==== Record set ====
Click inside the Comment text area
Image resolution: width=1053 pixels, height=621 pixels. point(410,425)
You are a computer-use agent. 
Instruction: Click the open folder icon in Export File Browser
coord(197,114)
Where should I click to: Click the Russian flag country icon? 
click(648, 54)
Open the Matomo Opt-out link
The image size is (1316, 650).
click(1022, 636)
====
==== Record set ====
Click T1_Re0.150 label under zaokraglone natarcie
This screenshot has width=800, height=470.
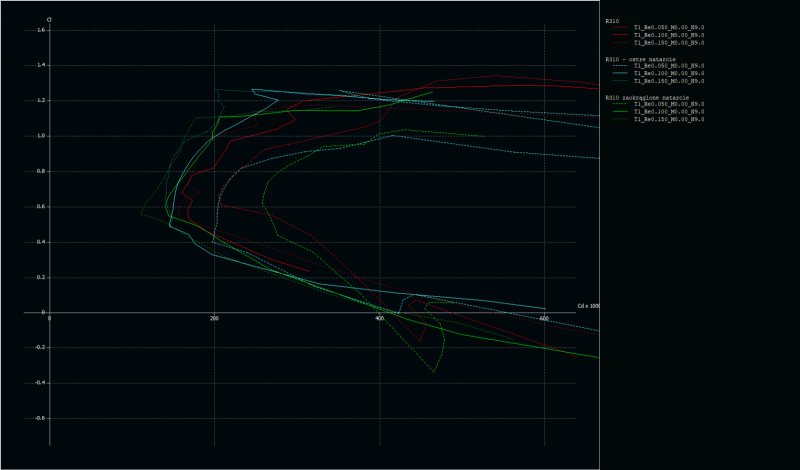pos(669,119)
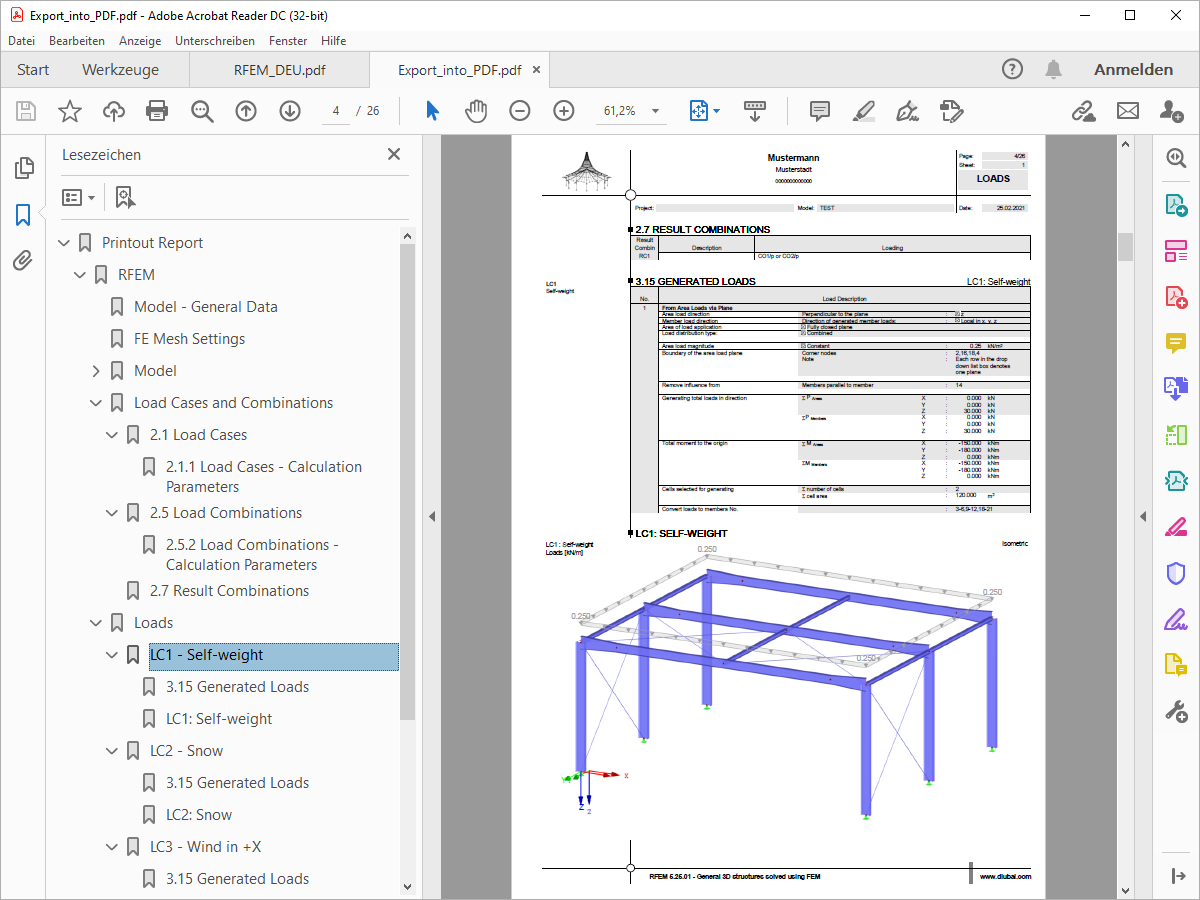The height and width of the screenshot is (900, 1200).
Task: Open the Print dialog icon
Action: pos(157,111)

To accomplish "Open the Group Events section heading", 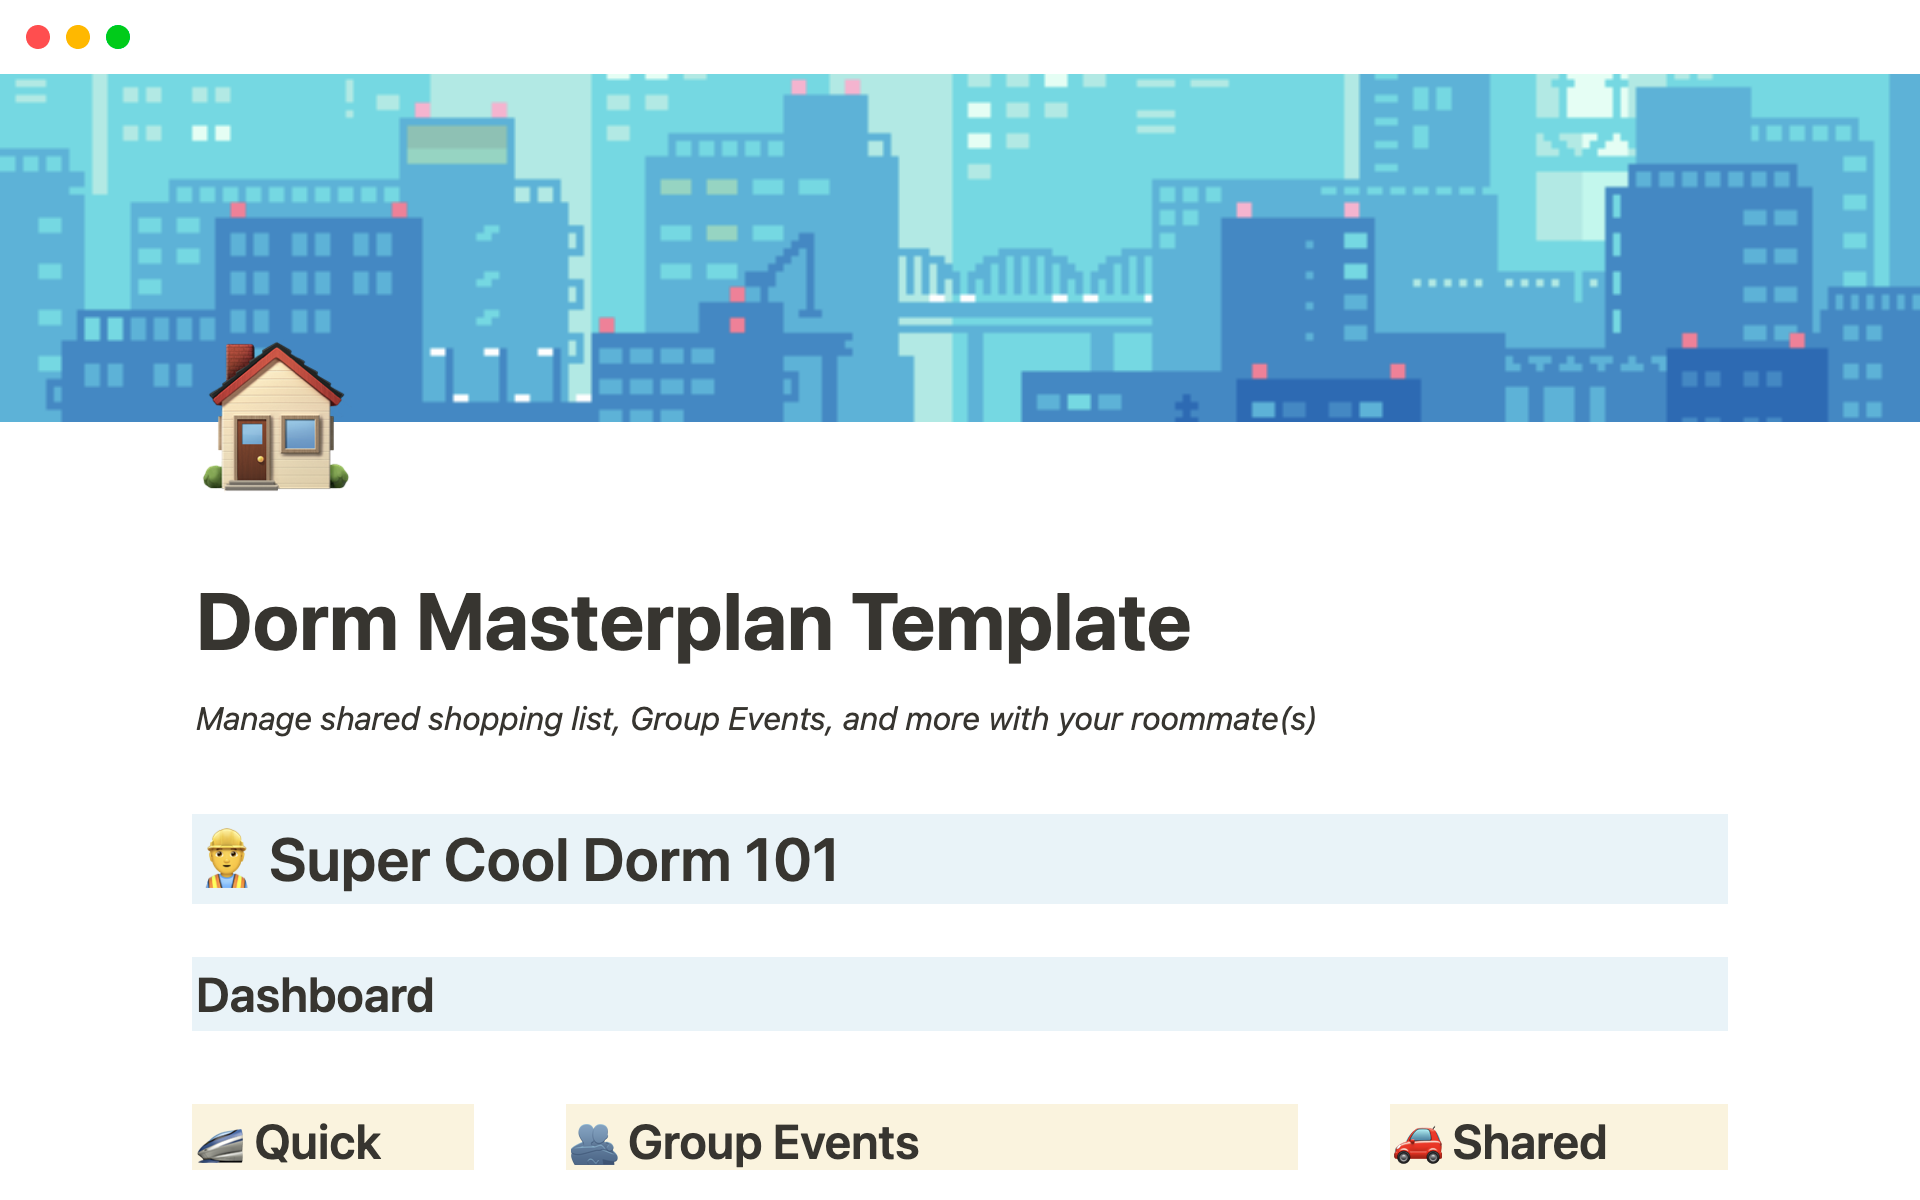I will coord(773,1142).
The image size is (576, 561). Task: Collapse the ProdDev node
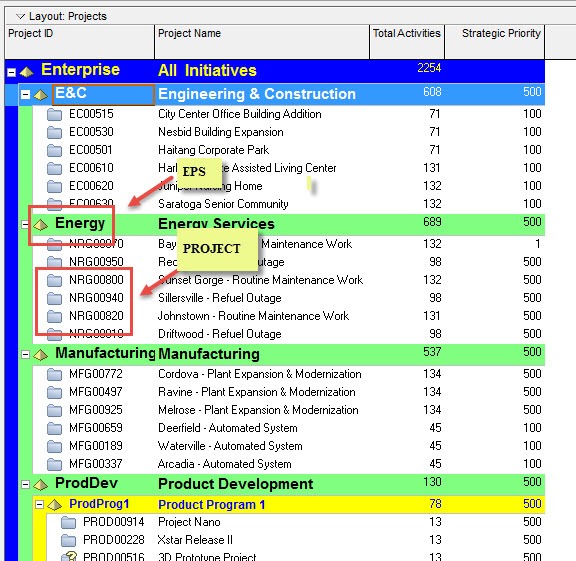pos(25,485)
====
■ Written request ■
Transcribe the records without alteration, starting at the line that contains "Click inside the Comment text area" and ending at the line that contains "click(1022, 636)", both included.

■ Correct response ■
Click inside the Comment text area
Image resolution: width=1053 pixels, height=621 pixels. point(410,425)
You are a computer-use agent. 
Instruction: Click the open folder icon in Export File Browser
coord(197,114)
Where should I click to: Click the Russian flag country icon? 
click(648, 54)
Open the Matomo Opt-out link
The image size is (1316, 650).
click(1022, 636)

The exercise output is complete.